War is one of humanity’s oldest and most appalling tragedies — a horrifying, ancient ritual too often mistaken for a pageant of glory and heroism.
Yes, there are heroes of the greatest kind who emerge during war, men and women who deserve our praise and respect. But we shouldn’t forget war’s cruel reality: It is a grinding engine of destruction, pain, and suffering. As Gen. William Tecumseh Sherman observed, “war is cruelty, and you cannot refine it.”
So, when we gather on Memorial Day, we must speak clearly about who and what we’re honoring. This isn’t a celebration of war. It’s a solemn time to mourn and remember those we’ve lost. And to truly honor their memory, we must confront the full weight of war. We’re remembering lives that had barely begun — many just teenagers — yet they carried an unimaginable burden.
Honoring them means rejecting cheap political gestures that use soldiers’ lives as props. It means resisting the urge to romanticize war as redemptive or inevitable, and recognizing it for what it is: a failure of diplomacy, imagination, and leadership — a terrible mess placed on the shoulders of the young, brave, and duty-bound.

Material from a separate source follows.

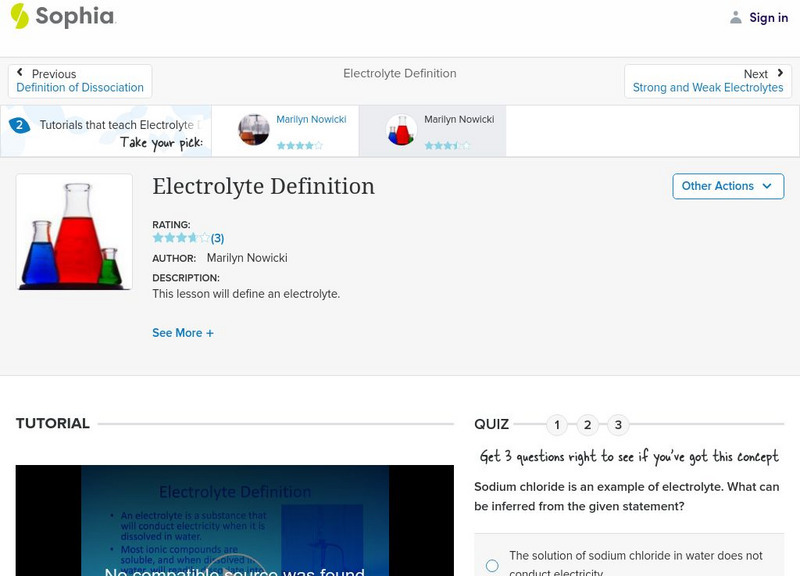
Task: Click the Sign in button
Action: [768, 17]
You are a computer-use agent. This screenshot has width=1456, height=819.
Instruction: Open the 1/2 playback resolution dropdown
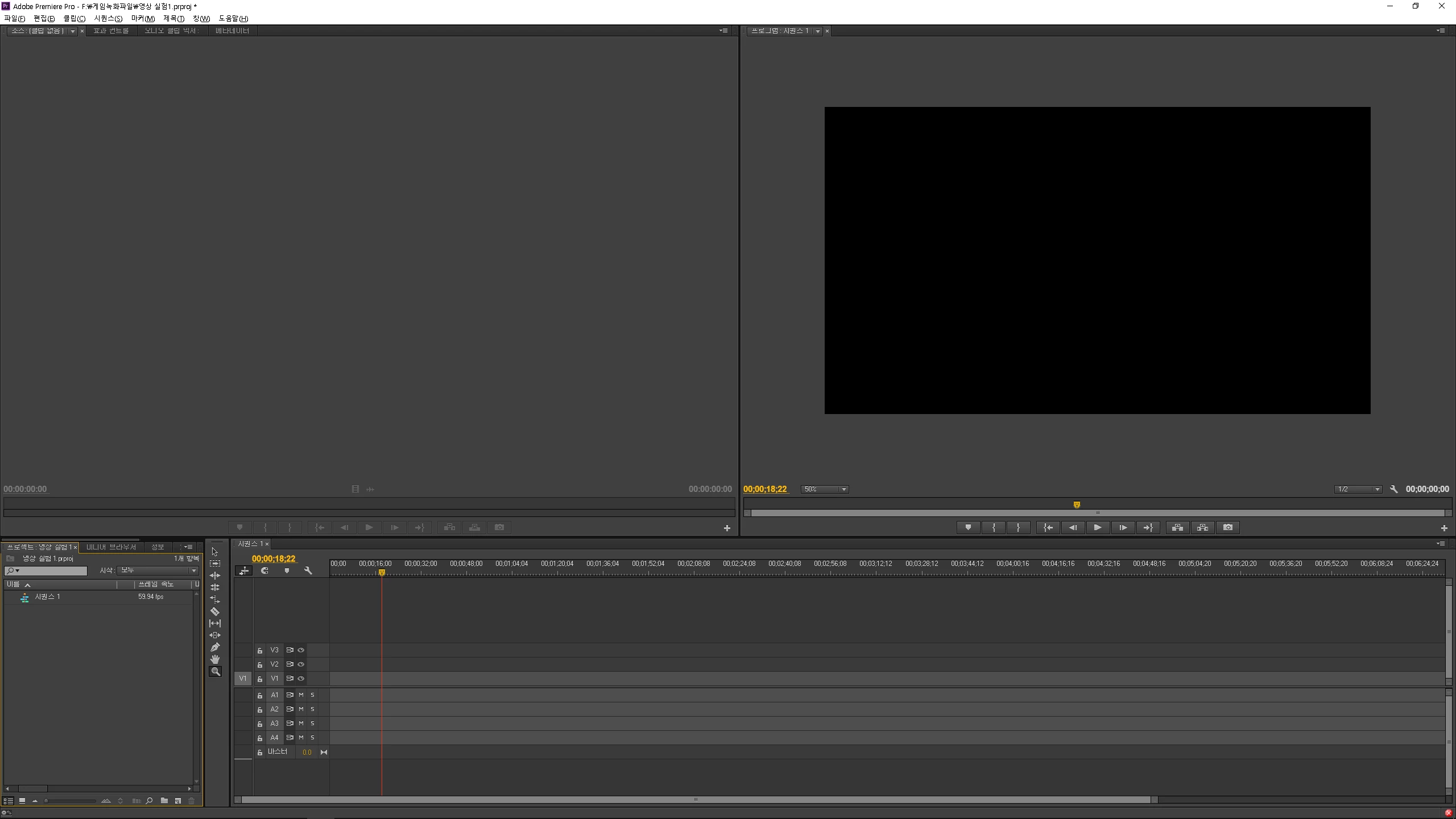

Memorial Day is sacred, but not because war is sacred — because life is. The names etched into monuments from sea to shining sea represent lives cut short, futures erased, loved ones who never came home.
We owe them more than parades, salutes, and hawkish platitudes. Memorial Day demands reflection with purpose; it demands that we carry the memories of the fallen not just in ceremony, but in the choices we make as a community and a nation.
Our gratitude must lead to efforts for peace, compassion for one another, and a deeper understanding of what we lost — and what we owe to veterans. That’s how we make remembrance more than ritual. Maybe that’s also how we make peace a reality.